I spent yesterday doing housework and laundry (and editing). Today I'll be in the garden (and editing). Temperatures are now warm enough for tomatoes, basil, and such (hurray!), so I've got to acquire those seedlings, then lug them home and plant, then weed flowerbeds, fix the trimmer, etc., until I lose interest/become exhausted/finish. It's ridiculous how much time it takes to keep this tiny plot in shape.

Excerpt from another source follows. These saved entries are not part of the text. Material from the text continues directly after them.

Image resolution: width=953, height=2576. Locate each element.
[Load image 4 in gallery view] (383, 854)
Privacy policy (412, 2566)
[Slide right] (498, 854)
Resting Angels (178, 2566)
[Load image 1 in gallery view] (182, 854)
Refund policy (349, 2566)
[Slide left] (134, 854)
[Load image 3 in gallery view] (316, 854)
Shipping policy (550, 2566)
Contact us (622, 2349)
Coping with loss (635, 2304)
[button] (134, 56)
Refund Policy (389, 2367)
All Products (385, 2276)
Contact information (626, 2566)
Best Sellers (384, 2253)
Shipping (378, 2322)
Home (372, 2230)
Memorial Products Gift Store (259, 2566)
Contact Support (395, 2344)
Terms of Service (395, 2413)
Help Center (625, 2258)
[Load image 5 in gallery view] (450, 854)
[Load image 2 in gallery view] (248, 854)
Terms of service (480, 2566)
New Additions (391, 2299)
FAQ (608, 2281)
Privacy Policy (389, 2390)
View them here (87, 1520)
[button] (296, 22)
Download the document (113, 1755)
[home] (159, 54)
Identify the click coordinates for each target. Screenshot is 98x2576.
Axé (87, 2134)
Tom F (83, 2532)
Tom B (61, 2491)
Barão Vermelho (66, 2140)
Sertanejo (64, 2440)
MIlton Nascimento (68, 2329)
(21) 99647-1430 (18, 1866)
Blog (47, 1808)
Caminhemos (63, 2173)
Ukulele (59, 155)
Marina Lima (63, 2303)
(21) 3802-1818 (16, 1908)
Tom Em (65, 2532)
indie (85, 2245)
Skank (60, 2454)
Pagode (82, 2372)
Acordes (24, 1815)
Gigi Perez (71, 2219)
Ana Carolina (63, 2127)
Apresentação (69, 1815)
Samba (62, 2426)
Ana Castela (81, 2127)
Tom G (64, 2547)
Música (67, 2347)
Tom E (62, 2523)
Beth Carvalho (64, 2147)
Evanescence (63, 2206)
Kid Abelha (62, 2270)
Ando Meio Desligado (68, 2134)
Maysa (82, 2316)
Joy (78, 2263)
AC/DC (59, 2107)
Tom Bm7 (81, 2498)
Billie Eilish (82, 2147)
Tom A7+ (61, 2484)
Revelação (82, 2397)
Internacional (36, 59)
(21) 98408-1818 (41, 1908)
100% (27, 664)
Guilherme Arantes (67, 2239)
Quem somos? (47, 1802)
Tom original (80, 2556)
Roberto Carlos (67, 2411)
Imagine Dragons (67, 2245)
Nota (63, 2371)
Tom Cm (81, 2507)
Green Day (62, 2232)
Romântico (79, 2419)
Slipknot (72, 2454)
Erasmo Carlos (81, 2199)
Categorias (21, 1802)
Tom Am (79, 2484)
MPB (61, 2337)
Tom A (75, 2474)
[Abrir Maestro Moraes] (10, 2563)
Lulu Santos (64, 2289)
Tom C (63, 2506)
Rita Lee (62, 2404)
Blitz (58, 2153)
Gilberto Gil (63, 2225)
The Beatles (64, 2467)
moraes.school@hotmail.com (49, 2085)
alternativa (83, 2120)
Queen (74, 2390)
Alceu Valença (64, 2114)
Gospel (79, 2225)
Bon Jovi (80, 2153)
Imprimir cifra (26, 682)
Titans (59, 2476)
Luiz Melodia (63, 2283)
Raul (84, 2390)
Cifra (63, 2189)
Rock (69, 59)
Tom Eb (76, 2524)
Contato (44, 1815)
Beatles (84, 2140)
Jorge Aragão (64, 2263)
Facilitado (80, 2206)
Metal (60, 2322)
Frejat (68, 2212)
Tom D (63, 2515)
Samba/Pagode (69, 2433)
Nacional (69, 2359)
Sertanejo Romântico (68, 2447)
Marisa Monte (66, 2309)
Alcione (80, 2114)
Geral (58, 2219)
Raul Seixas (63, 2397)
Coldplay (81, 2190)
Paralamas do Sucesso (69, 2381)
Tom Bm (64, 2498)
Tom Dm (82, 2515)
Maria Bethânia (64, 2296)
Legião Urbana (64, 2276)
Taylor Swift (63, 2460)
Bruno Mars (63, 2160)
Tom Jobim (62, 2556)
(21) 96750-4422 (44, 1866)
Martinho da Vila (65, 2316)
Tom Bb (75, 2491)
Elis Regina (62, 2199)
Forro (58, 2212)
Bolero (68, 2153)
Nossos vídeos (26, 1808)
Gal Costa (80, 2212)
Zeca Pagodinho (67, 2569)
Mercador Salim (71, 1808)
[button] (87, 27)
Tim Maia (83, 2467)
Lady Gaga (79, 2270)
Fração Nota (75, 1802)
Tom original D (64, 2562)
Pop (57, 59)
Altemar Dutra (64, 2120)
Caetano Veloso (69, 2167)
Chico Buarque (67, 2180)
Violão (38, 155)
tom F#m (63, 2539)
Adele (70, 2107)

Other things on my mind: choosing what poem I'll read for Curtis's memorial service on Saturday . . . most likely something by Hayden Carruth; deciding whether I'll be going out to write tonight (probably yes); working on various iterations of class prep; trying to get my head in order after being away from all varieties of work for most of a week. The time-zone switch between Portland and Chicago isn't major--just an hour's difference--but I still feel like I've fallen through the daylight savings portal. I can't quite tell what's supposed to be happening when.
Well, life will level out again soon . . . though not immediately. This weekend is going to be a giant flurry--driving hours and back for the memorial service, with three hours of zoom teaching jammed into the midst. It's not an ideal situation, but neither is death. So I am not going to grouse.
And spring is so soothing to my mind. I wander from window to window, staring out into my lovely gardens, so fresh and bright and full of promise.
I miss my boys dreadfully. I am glad to be home. I am overwhelmed by obligation. I take off my shoes and dig my bare feet into the green grass.